Short video, yet informative.
Loved how your explanation, simple and clear. You look great, and your accent is awesome, I enjoy it.
Thanks for the video.
🇸🇦❤
I spent way too long trying to solve this interpreting 'distinct' as 'non-overlapping'
If we only had 2 subsets, we could convert from 2 distinct subsets to non-overlapping subsets quite easily. If the two sets overlap, we remove their intersection (we can show that the remaining sets A\B and B\A must be non-empty if A and B are distinct and have the same sum).
This argument doesn't work for 3 subsets though, e.g. {2, 3, 5, 7}, {2, 3, 12}, and {5, 12} are distinct and have the same sum, but can't be reduced to subsets with the same sum.
@@DrBarker I did notice the same trick, but wasn't confident enough to conclude it is impossible before giving up and watching your video. My reasoning with counting 1024 vs 455 was the same as yours though.
The length of the video is what even inspired me to try: it was short so I knew there must be a short insight! Thank you for your vids
So the subsets don't have to be disjoint from each other. I think I would have stated the problem as just "3 subsets" instead of "3 distinct subsets".

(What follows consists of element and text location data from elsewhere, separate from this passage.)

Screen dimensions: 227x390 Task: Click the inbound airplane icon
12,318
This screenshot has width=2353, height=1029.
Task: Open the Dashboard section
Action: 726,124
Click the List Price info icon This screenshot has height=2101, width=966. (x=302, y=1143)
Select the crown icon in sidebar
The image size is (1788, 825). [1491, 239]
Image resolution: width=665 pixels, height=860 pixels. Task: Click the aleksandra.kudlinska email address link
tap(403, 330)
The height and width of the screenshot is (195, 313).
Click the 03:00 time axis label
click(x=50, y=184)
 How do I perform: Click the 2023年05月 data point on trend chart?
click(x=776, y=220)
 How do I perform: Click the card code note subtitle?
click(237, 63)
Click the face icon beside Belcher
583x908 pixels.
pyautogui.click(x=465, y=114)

More generally, given M distinct integers n such that 1≤n≤N, we have 2^M distinct subsets and M*(2*N-M+1)/2 possible sums.
Therefore, the minimal number of distinct subsets with the same sum will be ceil(2^(M+1) / (M*(2*N-M+1))).
In the particular example given in the video, the sum 87, and also the sum 145, each of them is a sum of 13 different subsets, which is the maximum this case. No other 13 or more distinct subsets share the same sum. Overnight brute force calculation suggests, that not just 3 distinct subsets can be guaranteed, but even 6 of them, for any choice of 10 integers from 1-50 inclusive. I have no clue how to approach such claim rigorously :-).
@@markogenyk-berezovskyj1351Interesting! I suppose once we have 3 subsets, we can take their complements to get another 3 subsets which will all have the same sum, but this won't necessarily be the same sum as the original 3 subsets.
The pigeonhole argument misses a lot of detail about which sum values can actually be achieved, e.g. we can't have 3 sums with a value of 0, 1, 2, 3, 4, and even if we do have 3 sums with a certain value, that must restrict the number of other possibilities.
Why type of math is this? It's very interesting.
The thing I find tricky about combinatorics is your not always looking for the best bound
Instead of 1 to 50, what if we choose from 1 to N? Find smallest N such that we can still find 3 subsets that sum same
If the set is still 10 numbers large, then of course the max sum can only be up until 912.
Which 10 consecutive integer's sum is the closest to 912 and still smaller?
When you find it, the largest of those 10 integers is the smallest 'N' required.
Ni'ce.
this makes me wonder about the frequency of the valid sums
I'd be interested to see if there's a simple way to count the number of subsets with the same sum, given 10 fixed integers from 1-50. We could brute force this here since the numbers are small enough, but is there a more efficient way of doing this?
I can see how we could create a lot more "trivial" subsets, given 3 subsets with the same sum, by just adding the same element to each subset. To avoid this, we could just consider 3 subsets where A ∩ B ∩ C is empty.
This is almost identical to the "Subset Sum Problem", which is known to be NP-complete; this means that an efficient algorithm (or even a mathematical description) is unlikely to exist.